Follow directions. Particularly, when it comes to billing. Yes, I too hate our billing software. I completely support your theory it was designed by soulless millennials. I sometimes spend more time approving your invoice than I do reading that email guidance you gave me. But, like the tide, the software is inevitable. Please don’t try and skirt the process, or ask me to make an exception for you. Remember the Big 4 ex-pats? They’re all over these invoices and reports like flies on … garbage. I can’t move up your payment term. I can’t approve your block billing. Please just follow the directions in the outside counsel guidelines I gave you.

While I’m on the subject of following directions, memos are for law students and litigators. I’m a corporate monkey. When I see you’ve sent me a memo, I want to crawl under my desk.

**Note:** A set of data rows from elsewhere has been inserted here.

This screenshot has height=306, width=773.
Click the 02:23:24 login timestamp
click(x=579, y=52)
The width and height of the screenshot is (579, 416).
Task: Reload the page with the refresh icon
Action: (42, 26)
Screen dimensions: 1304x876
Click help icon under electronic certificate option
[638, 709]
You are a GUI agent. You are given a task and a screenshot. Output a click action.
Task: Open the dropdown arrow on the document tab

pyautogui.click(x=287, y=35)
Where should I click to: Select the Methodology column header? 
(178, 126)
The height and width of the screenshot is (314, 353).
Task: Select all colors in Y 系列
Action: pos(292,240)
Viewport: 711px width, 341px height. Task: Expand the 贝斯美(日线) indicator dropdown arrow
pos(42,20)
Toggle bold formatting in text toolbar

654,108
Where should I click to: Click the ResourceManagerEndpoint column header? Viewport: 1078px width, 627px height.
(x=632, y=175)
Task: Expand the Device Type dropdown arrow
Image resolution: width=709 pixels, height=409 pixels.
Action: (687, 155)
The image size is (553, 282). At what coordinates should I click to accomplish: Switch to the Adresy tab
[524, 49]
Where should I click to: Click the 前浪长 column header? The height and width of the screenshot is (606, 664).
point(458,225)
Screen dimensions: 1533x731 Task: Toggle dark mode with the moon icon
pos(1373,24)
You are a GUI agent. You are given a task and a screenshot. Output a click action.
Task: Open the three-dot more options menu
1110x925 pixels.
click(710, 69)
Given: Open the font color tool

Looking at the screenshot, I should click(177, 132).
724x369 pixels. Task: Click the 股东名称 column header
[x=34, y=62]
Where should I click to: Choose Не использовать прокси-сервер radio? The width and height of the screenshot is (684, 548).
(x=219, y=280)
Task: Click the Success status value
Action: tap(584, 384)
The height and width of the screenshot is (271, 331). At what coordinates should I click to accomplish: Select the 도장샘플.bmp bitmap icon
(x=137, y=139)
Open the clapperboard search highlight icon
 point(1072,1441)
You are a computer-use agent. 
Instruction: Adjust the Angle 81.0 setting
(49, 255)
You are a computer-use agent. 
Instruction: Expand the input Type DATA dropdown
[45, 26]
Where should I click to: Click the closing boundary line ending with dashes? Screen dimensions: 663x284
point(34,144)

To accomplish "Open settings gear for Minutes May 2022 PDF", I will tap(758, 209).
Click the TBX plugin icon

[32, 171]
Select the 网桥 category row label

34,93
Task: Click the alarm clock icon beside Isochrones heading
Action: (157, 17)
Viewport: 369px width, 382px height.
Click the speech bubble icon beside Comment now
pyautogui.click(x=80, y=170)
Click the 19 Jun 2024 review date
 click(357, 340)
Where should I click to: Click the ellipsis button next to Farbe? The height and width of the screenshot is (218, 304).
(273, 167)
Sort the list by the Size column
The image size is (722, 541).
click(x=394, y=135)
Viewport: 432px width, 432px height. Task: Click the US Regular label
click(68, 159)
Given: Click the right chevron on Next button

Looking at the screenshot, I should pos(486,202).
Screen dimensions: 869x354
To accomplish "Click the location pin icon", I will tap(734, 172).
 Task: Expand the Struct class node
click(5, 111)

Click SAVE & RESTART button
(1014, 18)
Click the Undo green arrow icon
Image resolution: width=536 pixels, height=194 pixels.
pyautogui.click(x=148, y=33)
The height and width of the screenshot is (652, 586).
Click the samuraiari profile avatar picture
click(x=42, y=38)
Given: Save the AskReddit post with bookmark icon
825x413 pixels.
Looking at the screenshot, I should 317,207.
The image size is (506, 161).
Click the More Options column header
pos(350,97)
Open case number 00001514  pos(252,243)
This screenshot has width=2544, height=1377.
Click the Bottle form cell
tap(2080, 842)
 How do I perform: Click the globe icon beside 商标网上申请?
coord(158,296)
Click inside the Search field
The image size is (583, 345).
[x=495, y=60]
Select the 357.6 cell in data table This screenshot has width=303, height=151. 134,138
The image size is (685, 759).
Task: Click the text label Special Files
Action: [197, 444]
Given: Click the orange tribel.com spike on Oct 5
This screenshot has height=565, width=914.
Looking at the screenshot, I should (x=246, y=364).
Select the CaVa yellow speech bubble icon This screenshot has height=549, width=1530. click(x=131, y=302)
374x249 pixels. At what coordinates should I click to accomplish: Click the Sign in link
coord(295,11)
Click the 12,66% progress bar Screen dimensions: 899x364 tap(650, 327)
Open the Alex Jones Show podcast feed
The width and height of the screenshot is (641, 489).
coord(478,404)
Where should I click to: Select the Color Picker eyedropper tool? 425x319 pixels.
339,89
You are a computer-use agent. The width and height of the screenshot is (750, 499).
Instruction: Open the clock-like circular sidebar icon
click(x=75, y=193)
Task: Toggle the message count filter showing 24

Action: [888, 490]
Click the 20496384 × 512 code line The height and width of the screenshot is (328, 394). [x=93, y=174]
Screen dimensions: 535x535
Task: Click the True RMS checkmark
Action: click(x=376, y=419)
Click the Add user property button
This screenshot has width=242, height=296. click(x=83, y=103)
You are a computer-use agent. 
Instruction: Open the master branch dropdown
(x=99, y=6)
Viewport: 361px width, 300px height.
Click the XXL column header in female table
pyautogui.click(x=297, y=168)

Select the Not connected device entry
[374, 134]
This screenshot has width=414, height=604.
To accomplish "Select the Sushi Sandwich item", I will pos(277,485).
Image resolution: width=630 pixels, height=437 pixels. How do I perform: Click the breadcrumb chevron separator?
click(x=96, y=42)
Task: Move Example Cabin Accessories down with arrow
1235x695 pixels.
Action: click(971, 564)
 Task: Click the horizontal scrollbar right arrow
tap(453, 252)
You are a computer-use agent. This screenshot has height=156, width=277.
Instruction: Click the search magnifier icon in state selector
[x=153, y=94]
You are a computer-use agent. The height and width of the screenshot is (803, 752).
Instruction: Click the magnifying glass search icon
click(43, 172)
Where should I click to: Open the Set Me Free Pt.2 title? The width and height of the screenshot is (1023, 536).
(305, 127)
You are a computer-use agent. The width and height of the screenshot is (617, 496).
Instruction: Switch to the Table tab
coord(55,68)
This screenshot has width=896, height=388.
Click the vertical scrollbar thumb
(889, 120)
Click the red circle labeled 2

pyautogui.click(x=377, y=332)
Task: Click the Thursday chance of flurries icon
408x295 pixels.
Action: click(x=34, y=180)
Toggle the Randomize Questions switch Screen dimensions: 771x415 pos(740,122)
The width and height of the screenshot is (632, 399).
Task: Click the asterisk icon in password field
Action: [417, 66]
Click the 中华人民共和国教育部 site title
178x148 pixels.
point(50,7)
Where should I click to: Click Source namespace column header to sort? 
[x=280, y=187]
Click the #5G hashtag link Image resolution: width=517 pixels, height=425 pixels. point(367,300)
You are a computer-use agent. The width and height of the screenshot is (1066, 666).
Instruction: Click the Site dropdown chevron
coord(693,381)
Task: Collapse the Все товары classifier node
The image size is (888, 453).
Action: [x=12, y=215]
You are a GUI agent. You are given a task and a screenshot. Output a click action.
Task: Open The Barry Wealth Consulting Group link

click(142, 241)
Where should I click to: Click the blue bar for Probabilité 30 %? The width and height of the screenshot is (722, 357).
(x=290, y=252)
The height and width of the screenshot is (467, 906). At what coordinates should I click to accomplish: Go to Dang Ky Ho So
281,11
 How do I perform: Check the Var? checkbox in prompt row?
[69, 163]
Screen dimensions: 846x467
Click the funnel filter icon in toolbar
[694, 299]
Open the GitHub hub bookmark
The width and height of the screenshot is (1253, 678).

Maybe rock myself in the fetal position if I see citations. When I say, “just shoot me a few bullets in an email,” I really mean that — just shoot me a few bullets in an email. This is not bet-the-farm litigation. I just want some advice on independent contractor classification. I get that it’s messy, but sending me a memo is just going to make it worse. I can’t give that thing to HR. They’ll freak out. Maybe create a meme about it. I’m just going to have to rewrite what you sent me into bullets. So really, you’re making more work for both of us.

And finally, whatever you do, do not throw me under the bus. I repeat, do not throw me under the bus. I spend my life crawling out from under the bus. I expect to regularly eat pavement from my business partners, but I expect better from you. If we hop on a call with our team and you insinuate that you were unable to do something to your satisfaction because of a delay on my end, I’m going to call you on it. Particularly, if it’s something along the lines of, “I asked your counsel for it yesterday, but I’ve just received it this morning, so I’m unfortunately unprepared for this call.”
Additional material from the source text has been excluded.